## Task directions
Only the lines from the one containing "Where should I" through the last line of the data below belong in your answer, copied exactly and without pictures.

## Data for the task
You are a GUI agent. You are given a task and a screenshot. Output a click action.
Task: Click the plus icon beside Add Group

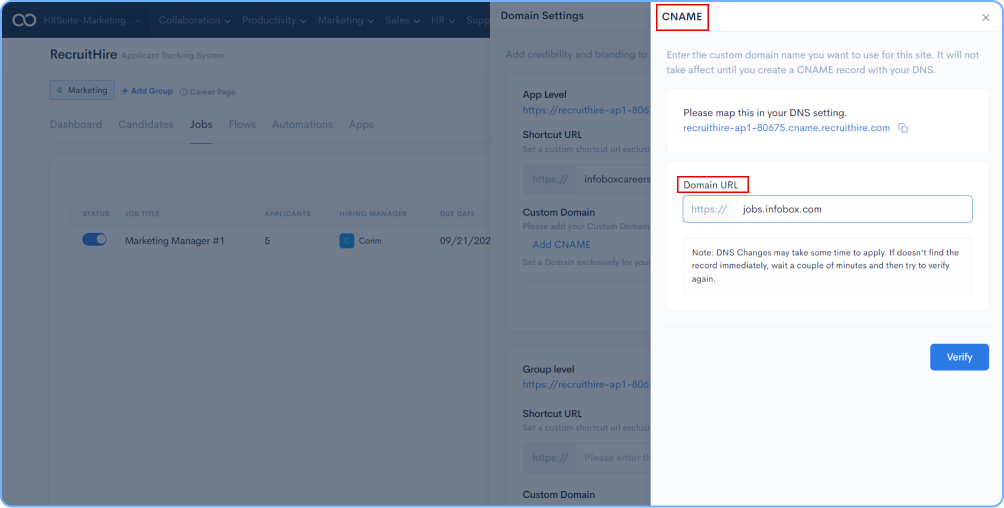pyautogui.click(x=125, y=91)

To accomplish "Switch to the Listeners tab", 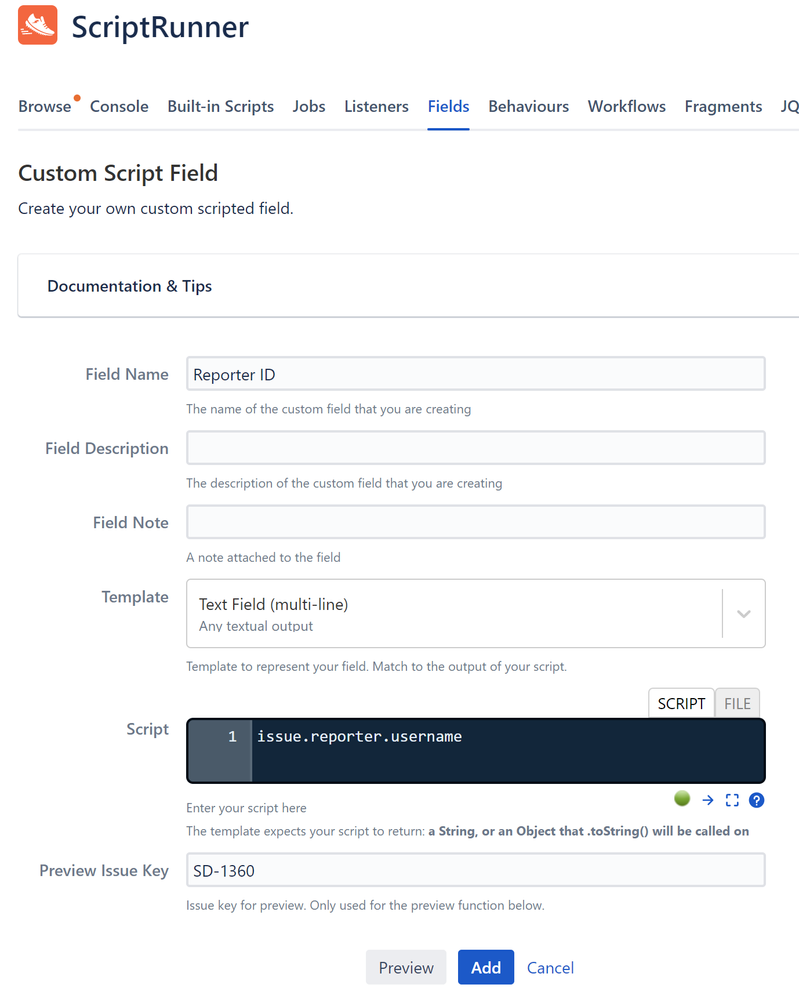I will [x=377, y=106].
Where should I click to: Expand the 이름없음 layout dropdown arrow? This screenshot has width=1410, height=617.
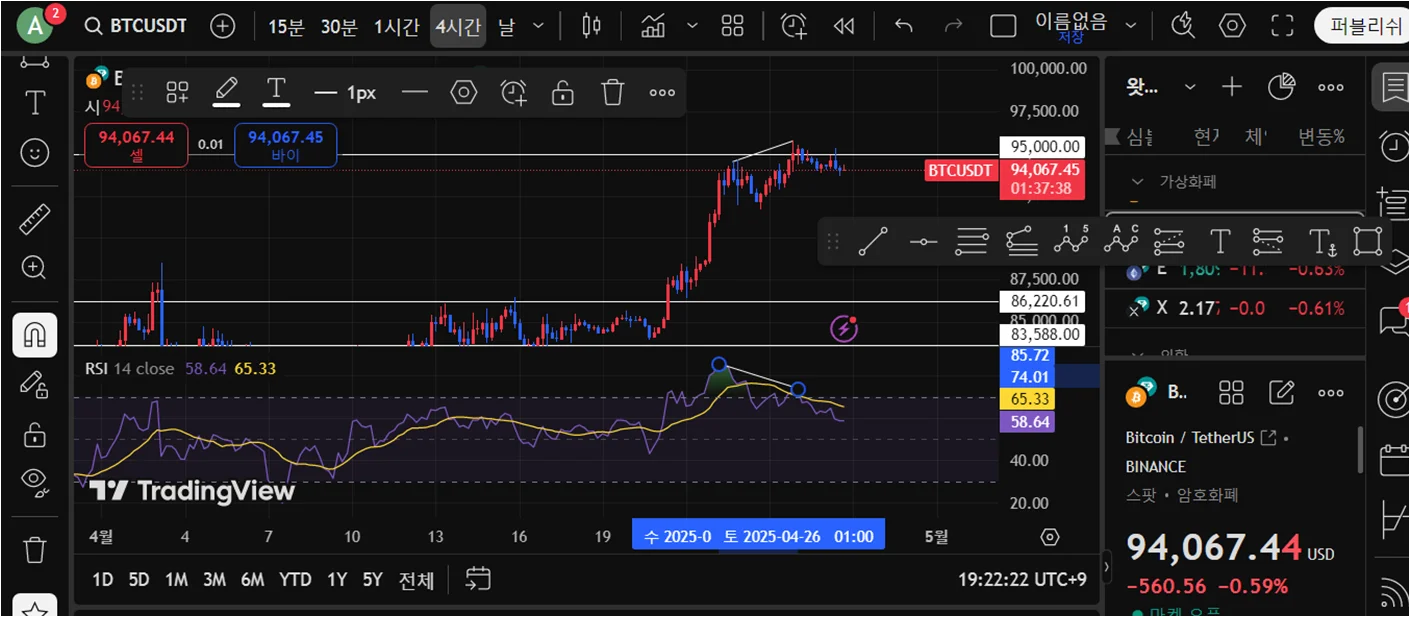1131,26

## Solution to the problem
Where should I click to: Expand the 이름없음 layout dropdown arrow? This screenshot has width=1410, height=617.
1131,26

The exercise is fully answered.